A participação do cinema brasileiro voltou a ter apoio do governo por meio do Instituto Guimarães Rosa do Ministério das Relações Exteriores. A retomada do apoio ao setor é uma iniciativa coletiva que inclui, além do Itamaraty, o Ministério da Cultura, a Agência Nacional do Cinema- Ancine, e a Agência Brasileira de Promoção de Exportações e Investimentos- Apex Brasil, junto com entidades como o Sindicato da Indústria Audiovisual do Estado de São Paulo-SIAESP, a Rio Filme, a Spcine e o Projeto Paradiso. O apoio concedido pelo Instituto Guimarães Rosa, em coordenação com a embaixada do Brasil em Paris, viabiliza a participação no Festival de Cannes de representantes do grupo +Mulheres Lideranças do Audiovisual Brasileiro e do Instituto Nicho 54, que atua no fomento às carreiras de profissionais negras e negros do audiovisual no Brasil.
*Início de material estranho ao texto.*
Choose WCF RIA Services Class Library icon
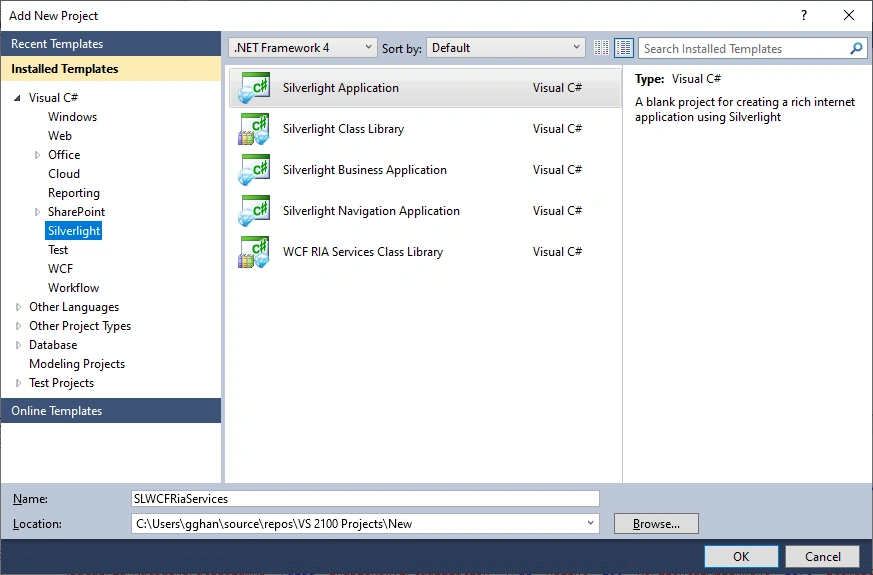Viewport: 873px width, 575px height. point(254,252)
A iniciativa do Itamaraty permite , ainda, a participação de representantes dos seguintes filmes selecionados pelo festival: “Nelson Pereira dos Santos – Vida de Cinema”, de Aída Marques e Ivelise Ferreira (sessão Cannes Classics); “Retratos Fantasmas”, de Kleber Mendonça Filho (Seleção Oficial / Sessão Especial); “Os Delinquentes”, de Rodrigo Moreno (Mostra Un Certain Regard); “Crowrã (The Buriti Flower)”, de João Salaviza e Renée Nader Messora (Mostra Un Certain Regard); “Escrito em Ossos”, de Tainá Muhringer (Cannes Docs – Marché du Film); “O Filho da Puta”, coprodução brasileira da Otto Desenhos Animados (Dia da Animação – Marché du Film) e “Levante”, de Lillah Hallah (Semaine de la Critique), além do compositor Pedro Salles Santiago, selecionado no programa Spot The Composer (Marché du Film), dedicado à composição de trilhas sonoras.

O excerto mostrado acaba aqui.